Task to complete
Copy out, exactly, the first line of the entries below and every line after it through the one containing "Given: Click the Verifica impostazioni button".
Provided material below:
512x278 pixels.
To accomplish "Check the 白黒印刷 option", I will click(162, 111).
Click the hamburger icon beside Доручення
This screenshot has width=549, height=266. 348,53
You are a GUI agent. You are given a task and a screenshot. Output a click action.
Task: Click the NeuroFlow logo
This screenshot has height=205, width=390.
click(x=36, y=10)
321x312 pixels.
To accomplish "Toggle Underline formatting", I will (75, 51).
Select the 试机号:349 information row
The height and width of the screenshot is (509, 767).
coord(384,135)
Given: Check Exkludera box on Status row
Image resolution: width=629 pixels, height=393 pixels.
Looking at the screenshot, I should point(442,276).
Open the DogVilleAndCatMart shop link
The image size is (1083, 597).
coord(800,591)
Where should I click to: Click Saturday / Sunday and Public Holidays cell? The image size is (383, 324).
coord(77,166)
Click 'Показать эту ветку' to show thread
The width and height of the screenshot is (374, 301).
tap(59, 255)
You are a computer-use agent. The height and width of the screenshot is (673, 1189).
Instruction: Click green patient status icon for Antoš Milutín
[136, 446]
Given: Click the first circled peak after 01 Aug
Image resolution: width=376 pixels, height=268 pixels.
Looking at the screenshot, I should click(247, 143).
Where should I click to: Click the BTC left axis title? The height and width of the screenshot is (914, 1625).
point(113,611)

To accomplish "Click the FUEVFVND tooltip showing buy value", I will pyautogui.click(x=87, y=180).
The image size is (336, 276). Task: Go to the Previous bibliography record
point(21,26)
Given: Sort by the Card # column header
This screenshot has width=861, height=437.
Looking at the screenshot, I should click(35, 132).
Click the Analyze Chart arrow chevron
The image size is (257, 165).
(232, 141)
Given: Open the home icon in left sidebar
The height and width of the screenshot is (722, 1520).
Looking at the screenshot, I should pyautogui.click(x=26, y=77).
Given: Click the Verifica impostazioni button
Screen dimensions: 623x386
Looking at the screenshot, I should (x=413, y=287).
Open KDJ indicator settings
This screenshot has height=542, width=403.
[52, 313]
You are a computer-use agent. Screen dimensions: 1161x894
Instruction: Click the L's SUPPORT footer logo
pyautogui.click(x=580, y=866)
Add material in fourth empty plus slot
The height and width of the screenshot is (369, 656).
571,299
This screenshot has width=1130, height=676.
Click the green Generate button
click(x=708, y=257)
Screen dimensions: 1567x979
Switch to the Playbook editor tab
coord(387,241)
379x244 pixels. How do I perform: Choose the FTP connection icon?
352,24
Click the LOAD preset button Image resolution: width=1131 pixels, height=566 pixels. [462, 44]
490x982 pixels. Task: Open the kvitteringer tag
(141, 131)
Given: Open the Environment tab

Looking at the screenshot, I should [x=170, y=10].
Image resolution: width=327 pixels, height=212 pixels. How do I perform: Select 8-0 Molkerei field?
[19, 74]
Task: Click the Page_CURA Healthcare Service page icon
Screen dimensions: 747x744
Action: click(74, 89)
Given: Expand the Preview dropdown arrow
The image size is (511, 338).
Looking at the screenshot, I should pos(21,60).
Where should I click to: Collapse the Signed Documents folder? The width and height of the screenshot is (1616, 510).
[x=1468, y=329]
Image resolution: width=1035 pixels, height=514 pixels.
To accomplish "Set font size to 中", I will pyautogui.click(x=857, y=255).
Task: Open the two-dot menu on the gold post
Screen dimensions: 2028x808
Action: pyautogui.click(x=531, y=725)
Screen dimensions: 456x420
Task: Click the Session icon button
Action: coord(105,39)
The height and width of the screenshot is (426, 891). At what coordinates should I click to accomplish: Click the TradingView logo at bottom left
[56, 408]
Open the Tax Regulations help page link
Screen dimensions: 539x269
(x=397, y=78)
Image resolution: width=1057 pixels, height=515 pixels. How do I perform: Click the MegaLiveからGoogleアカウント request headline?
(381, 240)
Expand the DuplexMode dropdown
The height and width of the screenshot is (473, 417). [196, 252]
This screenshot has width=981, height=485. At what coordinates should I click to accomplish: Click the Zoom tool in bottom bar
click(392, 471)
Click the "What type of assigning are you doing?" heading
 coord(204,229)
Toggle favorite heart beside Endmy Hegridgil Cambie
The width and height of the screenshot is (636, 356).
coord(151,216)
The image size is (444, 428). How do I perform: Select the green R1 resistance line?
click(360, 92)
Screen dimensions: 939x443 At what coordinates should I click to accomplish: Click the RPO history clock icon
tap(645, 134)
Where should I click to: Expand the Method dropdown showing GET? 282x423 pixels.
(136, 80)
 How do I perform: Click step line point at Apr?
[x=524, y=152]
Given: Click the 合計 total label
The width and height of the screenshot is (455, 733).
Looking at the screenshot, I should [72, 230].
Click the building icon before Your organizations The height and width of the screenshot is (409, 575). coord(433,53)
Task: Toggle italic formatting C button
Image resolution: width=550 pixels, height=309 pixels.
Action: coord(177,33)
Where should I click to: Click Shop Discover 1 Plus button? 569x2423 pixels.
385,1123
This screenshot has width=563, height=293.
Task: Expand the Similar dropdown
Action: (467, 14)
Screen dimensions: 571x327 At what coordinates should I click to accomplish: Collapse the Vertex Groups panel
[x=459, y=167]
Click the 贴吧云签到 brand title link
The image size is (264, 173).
End of Provided material.
Task output
512x278 pixels.
To accomplish "Check the 白黒印刷 option", I will click(162, 111).
Click the hamburger icon beside Доручення
This screenshot has width=549, height=266. 348,53
You are a GUI agent. You are given a task and a screenshot. Output a click action.
Task: Click the NeuroFlow logo
This screenshot has height=205, width=390.
click(x=36, y=10)
321x312 pixels.
To accomplish "Toggle Underline formatting", I will (75, 51).
Select the 试机号:349 information row
The height and width of the screenshot is (509, 767).
coord(384,135)
Given: Check Exkludera box on Status row
Image resolution: width=629 pixels, height=393 pixels.
Looking at the screenshot, I should point(442,276).
Open the DogVilleAndCatMart shop link
The image size is (1083, 597).
coord(800,591)
Where should I click to: Click Saturday / Sunday and Public Holidays cell? The image size is (383, 324).
coord(77,166)
Click 'Показать эту ветку' to show thread
The width and height of the screenshot is (374, 301).
tap(59, 255)
You are a computer-use agent. The height and width of the screenshot is (673, 1189).
Instruction: Click green patient status icon for Antoš Milutín
[136, 446]
Given: Click the first circled peak after 01 Aug
Image resolution: width=376 pixels, height=268 pixels.
Looking at the screenshot, I should click(247, 143).
Where should I click to: Click the BTC left axis title? The height and width of the screenshot is (914, 1625).
point(113,611)

To accomplish "Click the FUEVFVND tooltip showing buy value", I will pyautogui.click(x=87, y=180).
The image size is (336, 276). Task: Go to the Previous bibliography record
point(21,26)
Given: Sort by the Card # column header
This screenshot has width=861, height=437.
Looking at the screenshot, I should click(35, 132).
Click the Analyze Chart arrow chevron
The image size is (257, 165).
(232, 141)
Given: Open the home icon in left sidebar
The height and width of the screenshot is (722, 1520).
Looking at the screenshot, I should pyautogui.click(x=26, y=77).
Given: Click the Verifica impostazioni button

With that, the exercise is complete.